TASK REQUIREMENTS: Pull out every line below holding the word "screenshot".

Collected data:
⁂
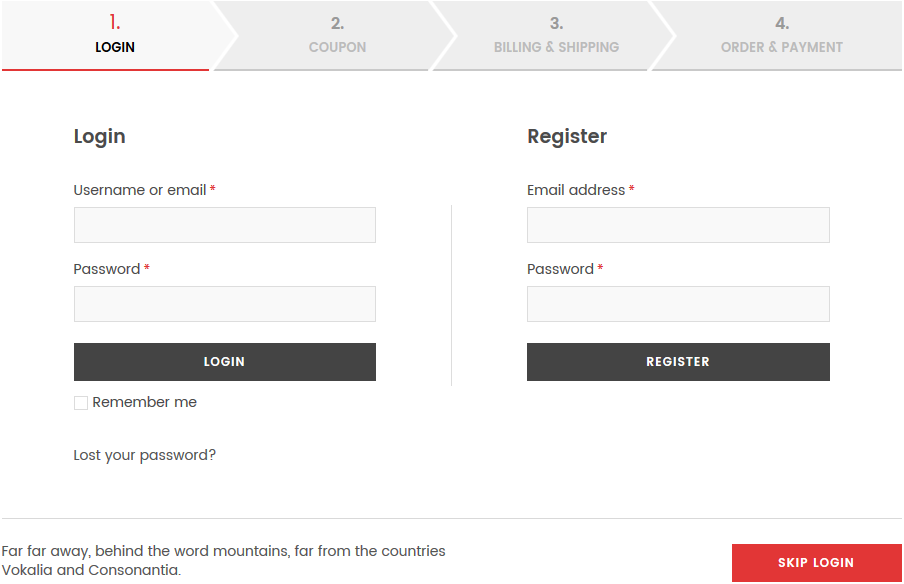Enable the Remember me checkbox
The image size is (904, 584).
click(x=80, y=402)
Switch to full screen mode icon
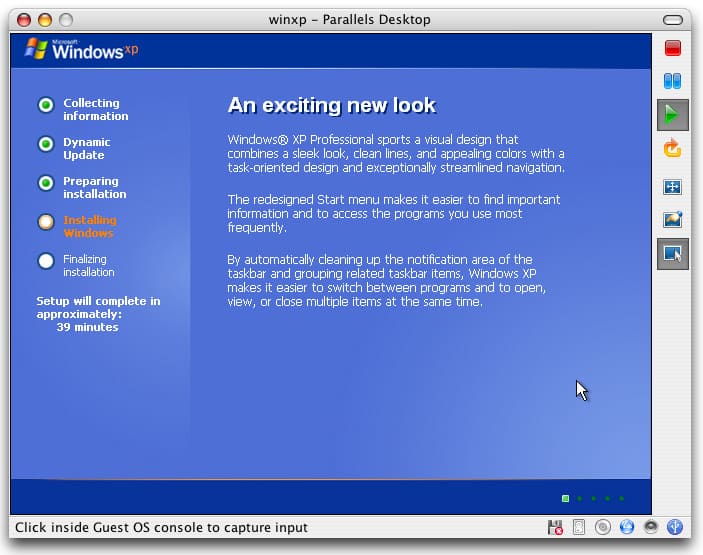 (x=672, y=187)
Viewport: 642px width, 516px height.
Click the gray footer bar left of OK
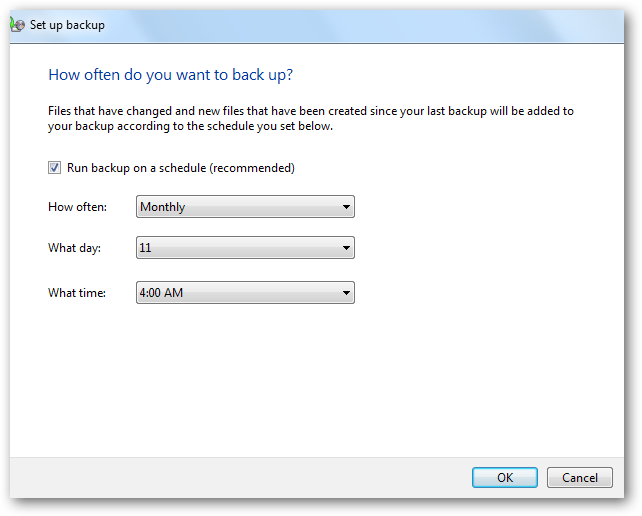[x=240, y=477]
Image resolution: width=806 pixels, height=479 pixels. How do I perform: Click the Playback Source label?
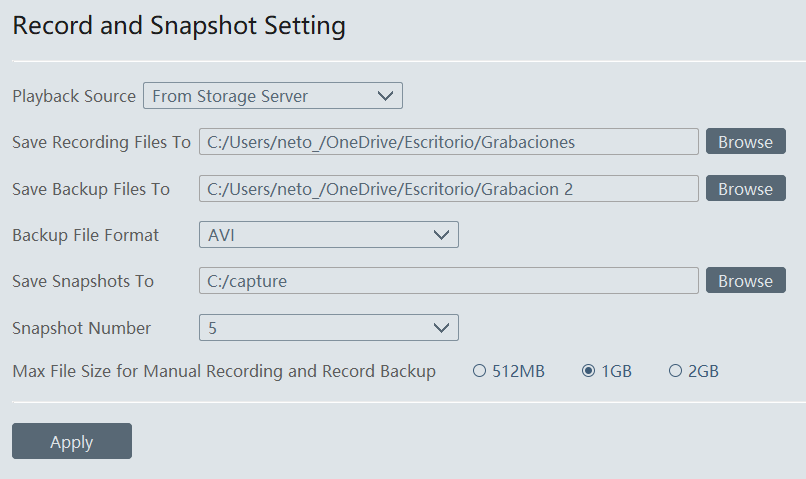click(74, 96)
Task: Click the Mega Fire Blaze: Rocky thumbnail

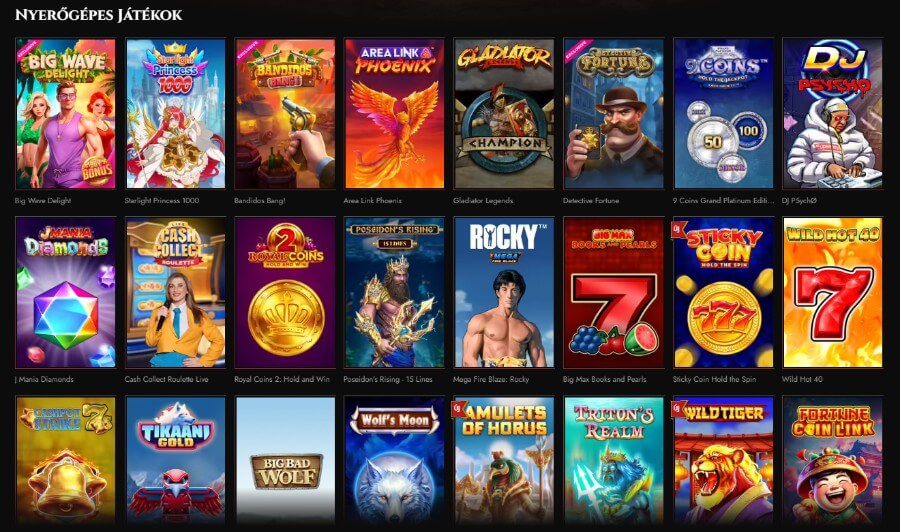Action: 504,292
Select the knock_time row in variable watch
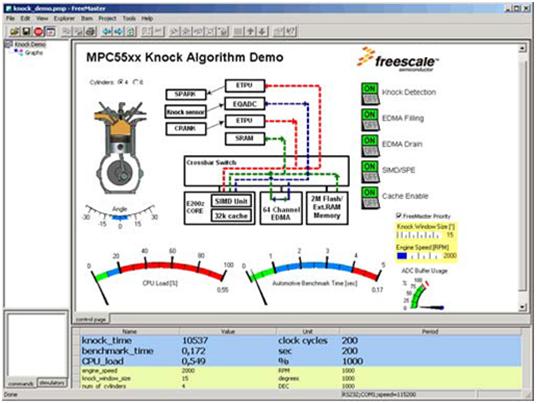The image size is (537, 404). coord(300,341)
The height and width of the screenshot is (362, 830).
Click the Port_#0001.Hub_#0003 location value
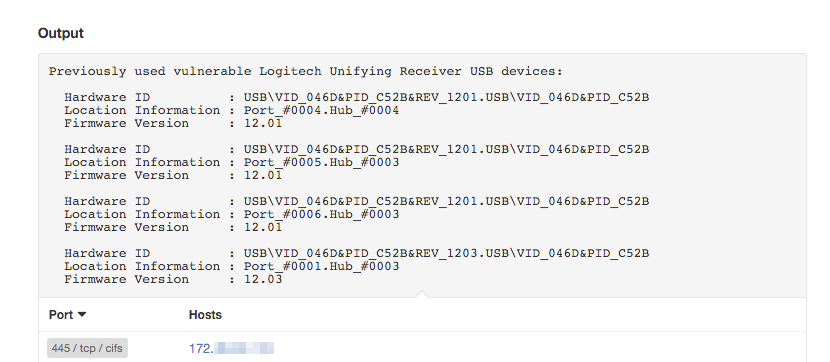point(321,266)
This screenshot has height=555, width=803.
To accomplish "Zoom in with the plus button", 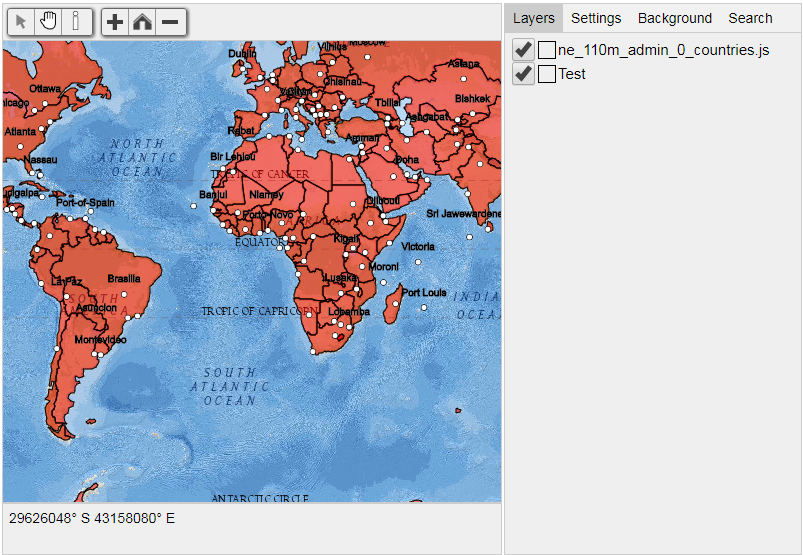I will pos(116,21).
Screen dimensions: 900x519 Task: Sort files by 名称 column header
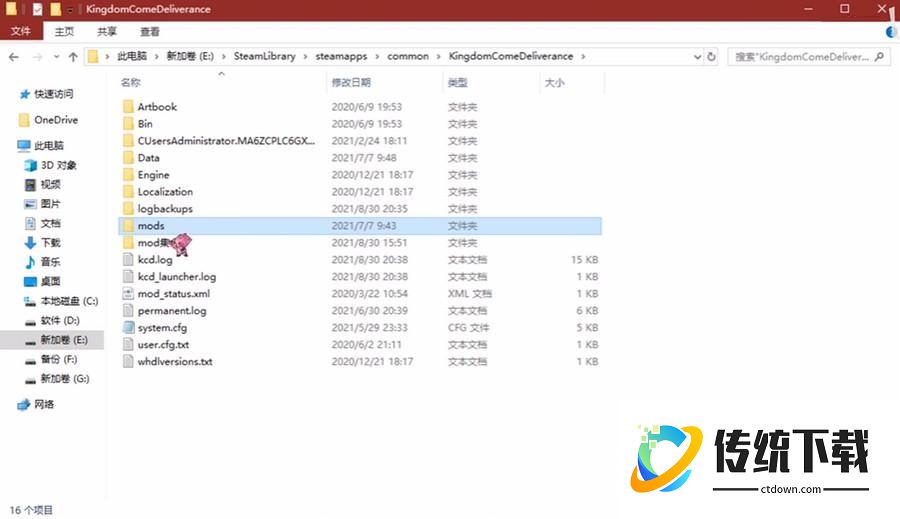coord(130,82)
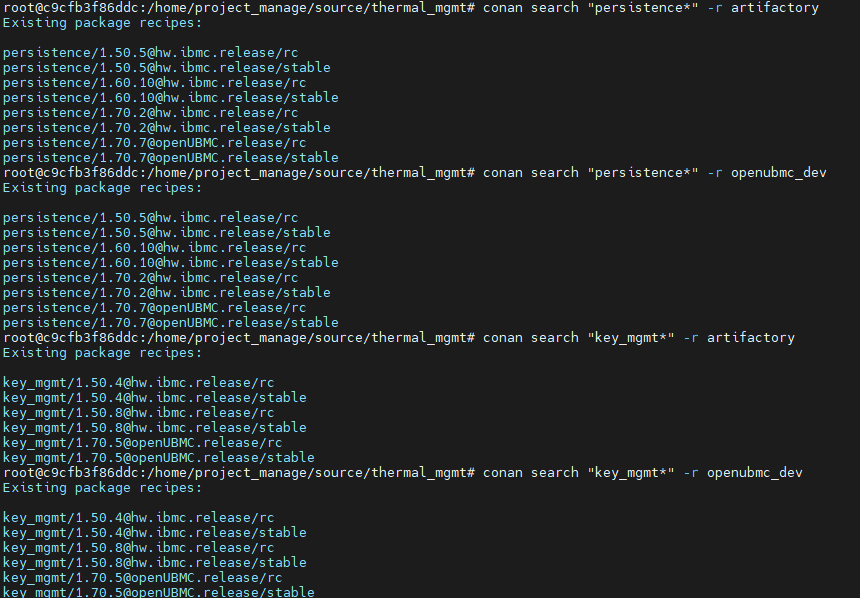Select key_mgmt/1.50.4 stable in openubmc_dev results

point(154,533)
⁂
ANSWER BOX:
The height and width of the screenshot is (362, 830).
This screenshot has height=555, width=803.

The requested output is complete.